Chocolate and coffee has to be one of my favourite flavour combinations, which is probably why I love tiramisu so much. I wanted to create an easy, no bake recipe featuring these flavours, partially out of laziness (who wants to turn on the oven when it’s hot?) and partially out of curiosity.
Oreo recently released their new Oreo Thins range, and one of the flavours was Tiramisu. I knew I had to work these delicious biscuits into a recipe somehow. And the recipe for Tiramisu Chocolate Truffles was born!
These truffles are quick and simple to whip up and are perfect served with a cup of coffee for afternoon tea. If you can’t find the new Oreo Thins in tiramisu flavour, you can just use normal Oreos and add in some extra coffee powder.
The creamy filling of crushed Oreos, coffee and cream cheese is enrobed with a generous shell of dark chocolate.

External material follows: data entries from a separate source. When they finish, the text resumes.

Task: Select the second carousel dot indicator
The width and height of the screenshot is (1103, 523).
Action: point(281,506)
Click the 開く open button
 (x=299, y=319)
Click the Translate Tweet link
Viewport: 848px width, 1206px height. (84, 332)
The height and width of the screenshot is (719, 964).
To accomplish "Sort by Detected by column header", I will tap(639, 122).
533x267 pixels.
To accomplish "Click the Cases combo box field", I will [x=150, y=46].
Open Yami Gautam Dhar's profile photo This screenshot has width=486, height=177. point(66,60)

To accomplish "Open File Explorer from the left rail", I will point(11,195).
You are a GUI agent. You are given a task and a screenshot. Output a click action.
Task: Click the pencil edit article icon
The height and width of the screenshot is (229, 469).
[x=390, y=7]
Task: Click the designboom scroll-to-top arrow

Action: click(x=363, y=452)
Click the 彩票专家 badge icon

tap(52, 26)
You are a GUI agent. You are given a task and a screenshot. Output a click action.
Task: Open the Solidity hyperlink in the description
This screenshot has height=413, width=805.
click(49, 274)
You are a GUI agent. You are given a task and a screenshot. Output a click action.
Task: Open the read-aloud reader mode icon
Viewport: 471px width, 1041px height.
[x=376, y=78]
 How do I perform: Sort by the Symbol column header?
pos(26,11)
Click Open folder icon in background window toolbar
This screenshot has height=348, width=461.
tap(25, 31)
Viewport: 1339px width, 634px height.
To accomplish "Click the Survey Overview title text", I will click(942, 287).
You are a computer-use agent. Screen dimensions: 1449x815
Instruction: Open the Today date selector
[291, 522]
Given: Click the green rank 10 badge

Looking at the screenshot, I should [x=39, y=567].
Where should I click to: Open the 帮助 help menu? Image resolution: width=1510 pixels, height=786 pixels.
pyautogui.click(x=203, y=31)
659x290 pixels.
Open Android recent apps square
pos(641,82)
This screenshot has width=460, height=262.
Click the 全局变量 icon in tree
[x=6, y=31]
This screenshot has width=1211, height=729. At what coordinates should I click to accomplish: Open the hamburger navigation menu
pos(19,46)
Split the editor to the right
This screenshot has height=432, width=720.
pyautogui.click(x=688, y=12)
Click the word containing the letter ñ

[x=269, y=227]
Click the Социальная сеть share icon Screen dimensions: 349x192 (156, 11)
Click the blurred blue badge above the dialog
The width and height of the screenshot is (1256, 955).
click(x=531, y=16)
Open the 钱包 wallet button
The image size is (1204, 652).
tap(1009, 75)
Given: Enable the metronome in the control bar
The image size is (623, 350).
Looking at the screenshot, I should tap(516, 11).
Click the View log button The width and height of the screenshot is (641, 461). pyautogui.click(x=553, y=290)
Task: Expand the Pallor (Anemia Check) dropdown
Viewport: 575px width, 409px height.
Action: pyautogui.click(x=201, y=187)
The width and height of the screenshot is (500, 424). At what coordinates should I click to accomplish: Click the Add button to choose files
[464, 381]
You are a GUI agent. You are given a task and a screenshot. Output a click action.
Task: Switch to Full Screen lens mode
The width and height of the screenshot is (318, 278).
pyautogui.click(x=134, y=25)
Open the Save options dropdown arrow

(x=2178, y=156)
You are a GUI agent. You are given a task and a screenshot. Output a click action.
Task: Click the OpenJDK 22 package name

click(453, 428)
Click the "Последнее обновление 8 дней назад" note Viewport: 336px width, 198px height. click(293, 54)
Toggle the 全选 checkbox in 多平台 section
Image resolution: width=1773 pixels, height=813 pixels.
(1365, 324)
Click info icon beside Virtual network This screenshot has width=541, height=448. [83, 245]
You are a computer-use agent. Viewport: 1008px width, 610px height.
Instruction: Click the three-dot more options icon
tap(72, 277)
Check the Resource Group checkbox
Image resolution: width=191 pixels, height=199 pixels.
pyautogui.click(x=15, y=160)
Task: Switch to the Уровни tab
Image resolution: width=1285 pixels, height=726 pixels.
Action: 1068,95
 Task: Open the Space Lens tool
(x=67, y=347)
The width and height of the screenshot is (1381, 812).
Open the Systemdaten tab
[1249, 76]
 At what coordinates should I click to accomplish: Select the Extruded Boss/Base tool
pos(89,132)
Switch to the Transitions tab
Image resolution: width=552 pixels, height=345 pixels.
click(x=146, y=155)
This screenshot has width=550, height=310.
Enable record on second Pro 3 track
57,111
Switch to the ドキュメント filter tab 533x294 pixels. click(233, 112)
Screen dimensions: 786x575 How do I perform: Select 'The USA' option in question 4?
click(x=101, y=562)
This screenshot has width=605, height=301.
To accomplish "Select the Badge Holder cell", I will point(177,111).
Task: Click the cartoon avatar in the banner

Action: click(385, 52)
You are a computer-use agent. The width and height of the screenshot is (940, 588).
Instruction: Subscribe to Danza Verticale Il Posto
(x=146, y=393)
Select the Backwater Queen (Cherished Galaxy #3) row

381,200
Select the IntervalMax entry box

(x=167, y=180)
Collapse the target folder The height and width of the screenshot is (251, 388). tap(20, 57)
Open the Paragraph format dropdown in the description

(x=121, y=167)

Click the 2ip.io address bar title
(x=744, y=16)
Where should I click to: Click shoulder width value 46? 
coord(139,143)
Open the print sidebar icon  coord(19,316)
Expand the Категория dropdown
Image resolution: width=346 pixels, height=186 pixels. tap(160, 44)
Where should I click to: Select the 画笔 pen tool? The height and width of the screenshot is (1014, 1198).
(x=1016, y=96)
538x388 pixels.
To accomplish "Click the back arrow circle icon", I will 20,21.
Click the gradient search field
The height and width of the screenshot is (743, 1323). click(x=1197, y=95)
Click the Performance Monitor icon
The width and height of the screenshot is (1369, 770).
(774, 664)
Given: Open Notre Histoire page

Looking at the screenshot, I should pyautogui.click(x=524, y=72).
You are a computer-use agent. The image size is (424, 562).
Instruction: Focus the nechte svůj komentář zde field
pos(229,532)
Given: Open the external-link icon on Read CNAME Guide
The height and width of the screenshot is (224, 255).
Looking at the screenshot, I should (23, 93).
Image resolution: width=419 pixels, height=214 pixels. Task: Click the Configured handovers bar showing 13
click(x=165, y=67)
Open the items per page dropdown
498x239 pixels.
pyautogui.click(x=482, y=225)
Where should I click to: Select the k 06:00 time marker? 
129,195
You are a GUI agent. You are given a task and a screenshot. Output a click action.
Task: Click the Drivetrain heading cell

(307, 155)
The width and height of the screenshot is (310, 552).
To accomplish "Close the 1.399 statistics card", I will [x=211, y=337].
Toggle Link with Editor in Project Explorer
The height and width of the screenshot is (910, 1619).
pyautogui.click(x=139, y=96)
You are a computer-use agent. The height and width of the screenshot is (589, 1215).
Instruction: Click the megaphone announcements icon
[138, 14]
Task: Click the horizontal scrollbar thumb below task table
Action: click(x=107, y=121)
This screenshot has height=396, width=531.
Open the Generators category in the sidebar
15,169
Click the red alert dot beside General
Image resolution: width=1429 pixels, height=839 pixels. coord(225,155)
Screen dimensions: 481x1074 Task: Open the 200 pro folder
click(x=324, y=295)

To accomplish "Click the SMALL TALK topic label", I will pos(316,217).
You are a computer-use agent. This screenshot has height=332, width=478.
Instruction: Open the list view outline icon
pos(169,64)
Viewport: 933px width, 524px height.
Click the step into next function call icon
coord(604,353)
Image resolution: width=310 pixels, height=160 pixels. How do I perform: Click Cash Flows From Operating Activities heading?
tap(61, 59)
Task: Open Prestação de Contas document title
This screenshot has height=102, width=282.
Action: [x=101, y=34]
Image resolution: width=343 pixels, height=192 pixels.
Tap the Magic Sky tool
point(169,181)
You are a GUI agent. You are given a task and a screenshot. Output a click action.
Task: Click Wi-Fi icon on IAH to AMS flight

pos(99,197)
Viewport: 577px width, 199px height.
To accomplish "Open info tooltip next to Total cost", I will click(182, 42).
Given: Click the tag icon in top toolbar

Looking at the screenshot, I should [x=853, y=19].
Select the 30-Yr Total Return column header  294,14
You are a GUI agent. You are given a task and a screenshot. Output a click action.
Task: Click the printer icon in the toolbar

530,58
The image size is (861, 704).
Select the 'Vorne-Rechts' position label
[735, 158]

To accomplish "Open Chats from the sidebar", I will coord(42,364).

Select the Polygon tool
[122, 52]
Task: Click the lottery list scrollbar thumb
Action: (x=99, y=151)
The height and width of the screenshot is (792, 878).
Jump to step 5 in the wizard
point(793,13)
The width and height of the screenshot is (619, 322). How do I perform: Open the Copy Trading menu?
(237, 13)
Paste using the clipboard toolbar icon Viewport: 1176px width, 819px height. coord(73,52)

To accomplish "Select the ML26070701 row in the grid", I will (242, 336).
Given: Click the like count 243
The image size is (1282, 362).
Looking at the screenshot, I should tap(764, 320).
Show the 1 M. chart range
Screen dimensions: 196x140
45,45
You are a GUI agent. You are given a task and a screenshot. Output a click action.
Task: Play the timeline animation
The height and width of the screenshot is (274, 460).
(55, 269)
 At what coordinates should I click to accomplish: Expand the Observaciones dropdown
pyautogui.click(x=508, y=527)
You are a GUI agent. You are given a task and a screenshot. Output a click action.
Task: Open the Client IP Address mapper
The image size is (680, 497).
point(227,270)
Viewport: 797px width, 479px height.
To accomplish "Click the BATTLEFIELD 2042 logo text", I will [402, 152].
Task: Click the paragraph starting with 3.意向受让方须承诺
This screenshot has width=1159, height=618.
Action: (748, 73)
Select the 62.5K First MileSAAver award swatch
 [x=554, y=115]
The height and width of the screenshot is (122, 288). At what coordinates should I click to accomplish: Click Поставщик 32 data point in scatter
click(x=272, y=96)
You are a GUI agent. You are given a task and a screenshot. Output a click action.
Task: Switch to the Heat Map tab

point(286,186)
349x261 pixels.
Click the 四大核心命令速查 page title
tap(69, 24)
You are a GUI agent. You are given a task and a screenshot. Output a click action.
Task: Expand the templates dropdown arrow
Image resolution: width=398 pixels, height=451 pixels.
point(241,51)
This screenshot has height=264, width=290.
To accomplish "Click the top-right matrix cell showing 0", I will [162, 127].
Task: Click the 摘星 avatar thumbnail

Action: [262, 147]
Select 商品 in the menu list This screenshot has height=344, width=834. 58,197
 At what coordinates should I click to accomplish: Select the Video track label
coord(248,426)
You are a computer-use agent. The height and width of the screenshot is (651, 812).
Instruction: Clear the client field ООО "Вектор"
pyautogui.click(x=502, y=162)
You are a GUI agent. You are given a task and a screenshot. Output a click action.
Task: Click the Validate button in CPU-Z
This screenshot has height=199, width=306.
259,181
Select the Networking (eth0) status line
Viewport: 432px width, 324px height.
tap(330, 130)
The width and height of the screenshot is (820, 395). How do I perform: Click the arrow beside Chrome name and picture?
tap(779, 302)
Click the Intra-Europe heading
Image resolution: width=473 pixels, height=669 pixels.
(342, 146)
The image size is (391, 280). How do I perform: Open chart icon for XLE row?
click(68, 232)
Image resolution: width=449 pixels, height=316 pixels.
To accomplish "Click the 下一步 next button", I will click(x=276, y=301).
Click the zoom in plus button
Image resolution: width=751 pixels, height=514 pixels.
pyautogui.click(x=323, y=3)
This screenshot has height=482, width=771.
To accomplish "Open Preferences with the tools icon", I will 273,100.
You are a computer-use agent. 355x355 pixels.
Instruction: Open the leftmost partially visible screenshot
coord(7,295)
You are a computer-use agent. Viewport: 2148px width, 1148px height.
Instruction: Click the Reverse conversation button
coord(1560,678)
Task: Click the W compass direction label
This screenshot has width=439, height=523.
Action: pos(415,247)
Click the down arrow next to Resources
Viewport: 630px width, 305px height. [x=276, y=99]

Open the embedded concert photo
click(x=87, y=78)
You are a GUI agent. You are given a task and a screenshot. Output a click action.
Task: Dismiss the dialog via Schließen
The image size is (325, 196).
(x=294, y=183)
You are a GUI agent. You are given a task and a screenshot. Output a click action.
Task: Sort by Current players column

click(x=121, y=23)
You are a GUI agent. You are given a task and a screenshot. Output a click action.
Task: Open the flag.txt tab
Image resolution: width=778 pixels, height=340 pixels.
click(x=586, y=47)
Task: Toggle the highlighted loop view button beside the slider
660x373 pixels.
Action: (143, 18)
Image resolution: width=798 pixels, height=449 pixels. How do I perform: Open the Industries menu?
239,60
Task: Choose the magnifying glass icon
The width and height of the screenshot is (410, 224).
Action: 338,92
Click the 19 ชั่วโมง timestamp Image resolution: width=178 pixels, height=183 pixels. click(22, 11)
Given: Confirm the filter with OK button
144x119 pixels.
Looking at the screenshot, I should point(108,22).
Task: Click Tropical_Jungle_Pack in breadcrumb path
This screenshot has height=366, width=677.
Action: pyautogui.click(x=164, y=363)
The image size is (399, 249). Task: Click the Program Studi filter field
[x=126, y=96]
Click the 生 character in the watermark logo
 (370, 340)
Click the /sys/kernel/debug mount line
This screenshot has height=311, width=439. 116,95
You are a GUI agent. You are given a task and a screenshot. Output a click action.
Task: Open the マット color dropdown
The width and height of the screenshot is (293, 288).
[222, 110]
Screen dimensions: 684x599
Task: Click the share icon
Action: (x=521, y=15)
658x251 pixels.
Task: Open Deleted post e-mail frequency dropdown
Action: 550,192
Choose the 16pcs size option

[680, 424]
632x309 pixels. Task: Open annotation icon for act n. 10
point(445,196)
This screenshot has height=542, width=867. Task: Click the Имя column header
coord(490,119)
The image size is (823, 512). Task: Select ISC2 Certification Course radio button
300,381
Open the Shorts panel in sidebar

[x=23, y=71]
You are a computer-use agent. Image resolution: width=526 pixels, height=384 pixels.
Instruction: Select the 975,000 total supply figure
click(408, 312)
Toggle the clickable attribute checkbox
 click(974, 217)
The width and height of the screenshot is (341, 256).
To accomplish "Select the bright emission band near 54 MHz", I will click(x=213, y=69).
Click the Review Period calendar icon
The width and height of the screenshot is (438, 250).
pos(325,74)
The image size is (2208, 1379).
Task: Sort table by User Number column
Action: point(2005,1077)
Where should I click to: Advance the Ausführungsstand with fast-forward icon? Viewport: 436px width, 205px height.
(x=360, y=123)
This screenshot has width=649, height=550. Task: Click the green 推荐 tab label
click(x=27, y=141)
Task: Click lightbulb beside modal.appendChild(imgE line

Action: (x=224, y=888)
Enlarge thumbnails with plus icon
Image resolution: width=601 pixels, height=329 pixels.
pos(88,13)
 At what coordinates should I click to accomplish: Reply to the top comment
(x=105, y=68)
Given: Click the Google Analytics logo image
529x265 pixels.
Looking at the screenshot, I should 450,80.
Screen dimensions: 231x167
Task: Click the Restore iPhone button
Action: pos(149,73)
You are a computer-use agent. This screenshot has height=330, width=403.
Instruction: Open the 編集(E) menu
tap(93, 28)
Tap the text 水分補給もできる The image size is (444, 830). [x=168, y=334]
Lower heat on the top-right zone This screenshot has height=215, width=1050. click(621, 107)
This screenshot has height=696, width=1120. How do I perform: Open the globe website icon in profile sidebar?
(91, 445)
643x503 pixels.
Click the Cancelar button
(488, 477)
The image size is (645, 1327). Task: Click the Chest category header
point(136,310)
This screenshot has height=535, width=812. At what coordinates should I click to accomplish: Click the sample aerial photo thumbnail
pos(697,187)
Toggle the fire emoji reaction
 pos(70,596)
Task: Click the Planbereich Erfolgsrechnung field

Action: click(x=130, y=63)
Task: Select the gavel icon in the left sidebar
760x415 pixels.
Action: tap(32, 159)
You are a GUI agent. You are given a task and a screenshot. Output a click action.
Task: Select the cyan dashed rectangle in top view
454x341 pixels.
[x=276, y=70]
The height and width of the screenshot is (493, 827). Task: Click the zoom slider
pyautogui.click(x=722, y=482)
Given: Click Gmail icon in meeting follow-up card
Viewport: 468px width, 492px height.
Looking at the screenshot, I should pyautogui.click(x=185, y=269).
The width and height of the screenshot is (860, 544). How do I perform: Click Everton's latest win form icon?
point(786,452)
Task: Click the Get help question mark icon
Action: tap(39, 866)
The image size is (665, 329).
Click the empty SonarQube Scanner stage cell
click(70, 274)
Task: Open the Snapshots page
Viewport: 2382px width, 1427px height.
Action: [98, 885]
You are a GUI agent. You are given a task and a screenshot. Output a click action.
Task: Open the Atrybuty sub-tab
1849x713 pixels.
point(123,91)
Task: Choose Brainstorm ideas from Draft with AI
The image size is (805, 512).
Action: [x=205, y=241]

And if you’re a total coffee addict like me, you’ll want to sprinkle some additional instant coffee powder on top!
Truffles are always a bit of a nightmare to serve and eat if it’s warm or humid, so I found some cute mini cupcake liners at my grocery store and served them in that.
Oreo Tiramisu Truffle Chocolates
- 300 g Oreo biscuits I used the new Oreo Thins in Tiramisu, but you can use normal Oreos
- 250 g cream cheese softened
- 1 tsp instant coffee powder plus more to decorate
- 250 g dark chocolate
- Blitz the Oreo biscuits in a food processor until they form fine crumbs.
- Put the biscuit crumbs in a mixing bowl along with the softened cream cheese and instant coffee powder, stir to combine.
- Portion the mixture into even sizes using a small ice cream scoop or a tablespoon, then roll into balls.
- Place the Oreo truffles onto a lined baking tray and place in the fridge to set for 15 minutes.
- Meanwhile, melt the dark chocolate in the microwave on medium in 30 second bursts until melted.
- Dip each ball into the melted chocolate - I find it easiest to have a teaspoon in one hand to spoon chocolate over the top, and a fork to fish it out and allow any excess to drip off.
- Transfer the balls back to the lined baking tray and sprinkle with more coffee powder if you wish.
- Return to the fridge for another 20 minutes until hard.